Although Campanile had continued to prosper for seven years after Peel and Silverton split, the end of Peel's lease ended up being the end of the line for what had always been perceived as a restaurant that's magic was partly due to it being such a "family" endeavor.  

Mark Peel was deeply affected by the death of Anthony Bourdain

One of Mark Peel's first appearances on the Food Network was in 2002, on Anthony Bourdain's "A Cook's Tour." It was on the episode entitled, "Los Angeles, My Own Heart of Darkness," in which Bourdain "descends into the culinary underbelly of his metropolitan nemesis, Los Angeles, where he experiences the trials of celebrity fame and the joys of West Coast cuisine" (via IMDb). During the episode, the burgeoning food tourist Bourdain was shown on a visit to Peel and Nancy Silverton's La Brea-located restaurants, Campanile and La Brea Bakery, according to Citizine. While news coverage of Peel's continuing friendship with Bourdain is scant, it appears that Peel was left distraught over Bourdain's death.

"Today is Anthony Bourdain's birthday," Peel wrote on Facebook on June 25, 2019. "I, like many others, enjoyed 'traveling' with him to parts unknown. It is also close to the anniversary of his death. Tony's suicide makes me remember and think. He was an endearing and incisive person and subject to terrible depression. We need to open our doors to others when we feel the walls closing in and let ourselves be helpless with others. #BourdainDay."

Life as a chef changed Peel's body

Although the immediate cause of Mark Peel's death was apparently cancer, Peel had been coping with health issues throughout the final decade of his life. Many may be attributable to Peel's extraordinary work ethic, as the New York Times reported. As much as Peel's long career — which began when he took a job as a dishwasher at the age of 17 — brought fame and good fortune, it also appears to have brought with it a number of health issues. Some of them stood to interfere, or actually interfered, with his ability to perform optimally in his career as a chef.

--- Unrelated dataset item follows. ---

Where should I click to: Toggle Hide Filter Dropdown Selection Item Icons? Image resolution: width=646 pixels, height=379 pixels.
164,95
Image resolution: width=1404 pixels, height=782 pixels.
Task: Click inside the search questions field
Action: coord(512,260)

After four decades as a chef, some of these issues included: "carpal tunnel syndrome in both wrists and thoracic outlet syndrome in his shoulders," all resulting from the "repetitive stirring, fine knife movements, and heavy lifting" that characterizes a hands-on chef's work, per the New York Times. Other health issues that may have been caused or worsened by his career as a chef include a bone spur and a cyst between his toes — caused by constant standing. Peel also underwent three hernia operations and dealt with chronic back pain. Yet even in 2013, Peel was busy opening an LAX outpost of his famed Campanile restaurant. In the last decade, Peel had taken to physical therapy and nightly stretches to counterbalance the demanding work of life on the line.

Peel's death was very sudden

Chef Mark Peel's death came just nine days after he reportedly received a diagnosis of an aggressive form of cancer, his daughter Vanessa Silverton-Peel told the L.A. Times. According to the New York Times, Silverton-Peel characterized the cancer as "germ cell," which refers to a tumor that most often begins in the reproductive organs (via Mayo Clinic).

His wife Daphne Brogdon, from whom he was separated, explained the sudden nature of Peel's death: "I don't know where to put my sadness. The added cruelty was how swiftly he was taken. He called me 9 days ago with news that he had just been diagnosed with stage 4 liver cancer. He was calm and brave and didn't want to interrupt the end of school party we were having. Our young children were foremost in his mind. He was surrounded by loved ones every day and night," (via Instagram).

Although there seems to be some confusion as to the precise diagnosis that Peel had been facing in his final days, what is clear is that he was admitted to a hospital nine days before his death for "unusual back pain" (per the New York Times) and was then diagnosed with end-stage cancer.